When subclusters share a common processor technology and communication fabric, the distinctions between them can be ignored for certain applications, and they can be treated as a larger, unified "metacluster." For example, the Hurricane and Whirlwind subclusters employ the exact same number and model of Xeon processors and share the same InfiniBand switch. Overlooking the differences in memory capacities, local scratch disks, and the presence of GPUs in Hurricane, these two subclusters could be treated as a single 64-node system, rather than distinct 12-node and 52-node systems.

For job scheduling purposes, choose a node property specification which is common to all of the nodes of interest and uniquely identifies that set of resources. For example, to combine nodes from the Hurricane and Whirlwind subclusters into a 60-node job, you could use something like

qsub -l nodes=60:x5672:ppn=8 ...

which specifies that you want 8 cores on each of 60 compute nodes equipped with Xeon X5672 processors. Even a job needing 52 or fewer nodes, which could be satisfied by just Whirlwind, will be easier to schedule and therefore will likely run sooner with a more inclusive node specification. Alternatively, if you had a multi-threaded single-node job but wanted to allow it to run on any free node with a Xeon "Broadwell" processor, you might say:

qsub -l nodes=1:broadwell:ppn=20 ...

Some applications, especially pre-compiled ones, will only work on a particular operating system release. To run only on RHEL/CentOS 7 nodes, for example, you could specify:

qsub -l nodes=1:el7:ppn=1 ...

Nodes that qualify for the above specification (e.g. both Hima, from 2017, and Rain, from 2007) vary quite significantly with respect to processor model, processor speed, number of CPU cores per node, etc., but it is still quite possible to use a generic resource request to treat these subclusters as one large pool, particularly for serial jobs.

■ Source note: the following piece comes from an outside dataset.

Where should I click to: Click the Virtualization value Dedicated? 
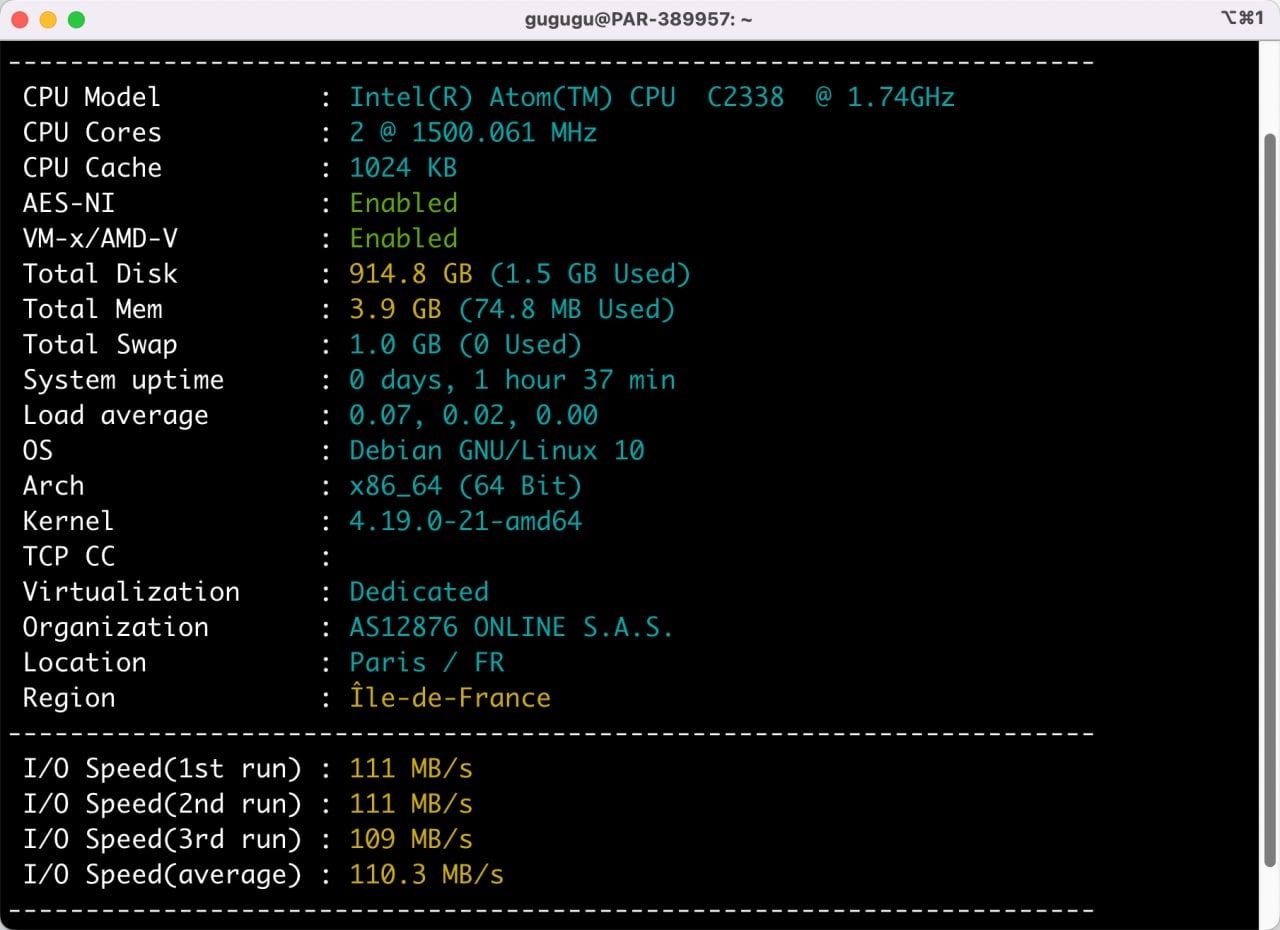(419, 592)
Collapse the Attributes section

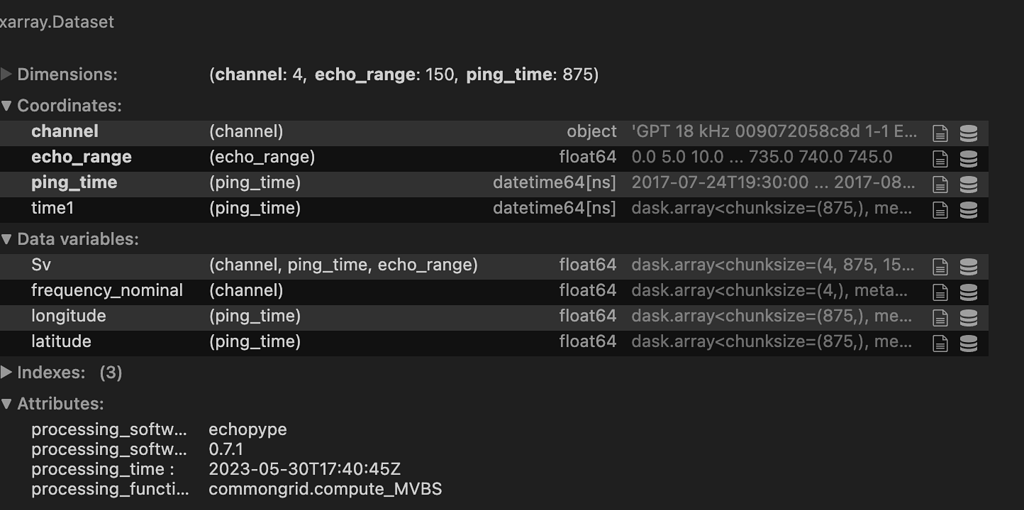click(52, 404)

Finally, if an application is completely agnostic with respect to processor type, number of cores, memory capacity, operating system, etc., you could use a very generic node specification to treat the entire SciClone complex as one big cluster, allowing the job to run anywhere:

qsub -l nodes=1:ppn=1 ...

This strategy works particularly well when you are submitting large numbers of serial jobs using a software package which is supported across all of SciClone's computing platforms (e.g., MATLAB, Sage, Octave, GRASS, NumPy/SciPy, etc.) By putting all of the available computing resources at your disposal, you can reduce total turnaround time and maximize throughput for the entire collection of jobs, especially when the system is busy.